> [TANTANGAN]:
1. Berdasarkan teks tentang Gus Baha', jelaskan mengapa ia disebut "ahli tafsir asli didikan ulama nusantara". Jawab dalam satu sampai tiga kalimat.
2. Teruskan teks tentang Gus Baha' mulai dari bagian terakhir yang ditampilkan.

> [KUTIPAN TEKS]:
☆ ☆ ☆ ☆

Gus Baha’; Ahli Tafsir Didikan Ulama Nusantara

Gus Baha’; Ahli Tafsir Didikan Ulama Nusantara

Mengenal lebih dekat Gus Baha’, ahli tafsir asli didikan ulama nusantara. Salah satu santri Mbah Maimoen Zubair Sarang yang ahli tafsir, dewan ahli tafsir nasional yang berlatar belakang non formal, dan ahli tafsir yang mondoknya hanya di nusantara. Dengan membaca profil beliau, mari kita bangga jadi santri.

Pada sebuah kesempatan Prof. Quraisy Syihab berkata, “Sulit ditemukan orang yang sangat memahami dan hafal detail-detail al-Qur’an hingga detail-detail fikih yang tersirat dalam ayat-ayat al-Qur’an seperti Pak Baha’.”

KH. Ahmad Bahauddin Nursalim atau yang lebih akrab dipanggil Gus Baha’ adalah putra seorang ulama’ ahli Qur’an, KH. Nursalim Al-Hafizh dari Narukan, Kragan, Rembang, Jawa Tengah, sebuah desa di pesisir utara pulau Jawa.

Nursalim adalah murid dari KH. Arwani Al-Hafizh Kudus dan KH. Abdullah Salam Al-Hafizh Pati. Dari silsilah keluarga ayah, dari buyut beliau hingga generasi ke-empat kini merupakan ulama’-ulama’ ahli Qur’an yang handal.

☆ ☆ ☆ ☆

> [KUMPULAN CATATAN]:
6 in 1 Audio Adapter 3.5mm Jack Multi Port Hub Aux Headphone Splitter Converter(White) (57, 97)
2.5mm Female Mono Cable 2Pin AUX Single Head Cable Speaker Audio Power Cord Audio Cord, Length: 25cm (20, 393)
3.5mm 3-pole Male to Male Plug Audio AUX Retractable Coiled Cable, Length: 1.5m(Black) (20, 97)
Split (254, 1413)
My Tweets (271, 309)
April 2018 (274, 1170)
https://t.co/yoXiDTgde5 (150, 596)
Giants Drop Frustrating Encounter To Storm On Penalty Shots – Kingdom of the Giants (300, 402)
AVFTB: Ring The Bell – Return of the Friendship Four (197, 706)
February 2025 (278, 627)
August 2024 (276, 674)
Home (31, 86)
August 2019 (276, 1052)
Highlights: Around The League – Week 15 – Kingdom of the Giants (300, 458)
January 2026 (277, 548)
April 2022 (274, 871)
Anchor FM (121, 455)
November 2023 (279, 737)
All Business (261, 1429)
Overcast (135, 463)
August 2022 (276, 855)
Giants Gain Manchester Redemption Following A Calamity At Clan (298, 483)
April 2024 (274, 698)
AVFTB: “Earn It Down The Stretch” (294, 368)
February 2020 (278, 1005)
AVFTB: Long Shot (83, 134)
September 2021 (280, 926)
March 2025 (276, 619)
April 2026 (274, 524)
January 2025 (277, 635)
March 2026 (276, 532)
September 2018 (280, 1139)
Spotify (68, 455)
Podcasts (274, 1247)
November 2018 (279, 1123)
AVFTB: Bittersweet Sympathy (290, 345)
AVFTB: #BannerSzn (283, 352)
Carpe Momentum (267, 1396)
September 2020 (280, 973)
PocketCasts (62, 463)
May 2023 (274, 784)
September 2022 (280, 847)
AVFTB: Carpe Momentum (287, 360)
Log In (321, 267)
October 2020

☆ ☆ ☆ ☆

> [HASIL LATIHAN]:
1. Teks tentang Gus Baha' memberinya sebutan itu karena ia adalah salah satu santri Mbah Maimoen Zubair Sarang yang menjadi ahli tafsir. Selain itu, ia ahli tafsir yang mondoknya hanya di nusantara.

2.
Sedangkan silsilah keluarga dari garis ibu, beliau merupakan silsilah keluarga besar ulama’ Lasem, Bani Mbah Abdurrahman Basyaiban atau Mbah Sambu yang pesareannya ada di area Masjid Jami’ Lasem, sekitar setengah jam perjalanan dari pusat Kota Rembang.

PENDIDIKAN

Gus Baha’ kecil mulai menempuh gemblengan keilmuan dan hafalan al-Qur’an di bawah asuhan ayahnya sendiri. Di usia yang masih sangat belia, beliau telah mengkhatamkan al-Qur’an beserta qira’ah dengan lisensi yang ketat dari ayahnya. Memang, karakteristik bacaan dari murid-murid Mbah Arwani menerapkan keketatan dalam tajwid dan makharijul huruf.

Menginjak usia remaja, Kiai Nursalim menitipkan Gus Baha’ untuk mondok dan berkhidmat kepada Syaikhina KH. Maimoen Zubair di Pondok Pesantren Al Anwar Karangmangu, Sarang, Rembang, sekitar 10 km arah timur Narukan. Di Al-Anwar inilah beliau terlihat sangat menonjol dalam ilmu syari’at seperti fikih, hadits dan tafsir.

Hal ini terbukti dari beberapa amanat prestisius keilmiahan yang diemban oleh beliau selama mondok di Al Anwar, seperti Rais Fathul Mu’in dan Ketua Ma’arif di jajaran kepengurusan PP. Al Anwar. Saat mondok di sana pula beliau mengkhatamkan hafalan Shahih Muslim lengkap dengan matan, rawi dan sanadnya.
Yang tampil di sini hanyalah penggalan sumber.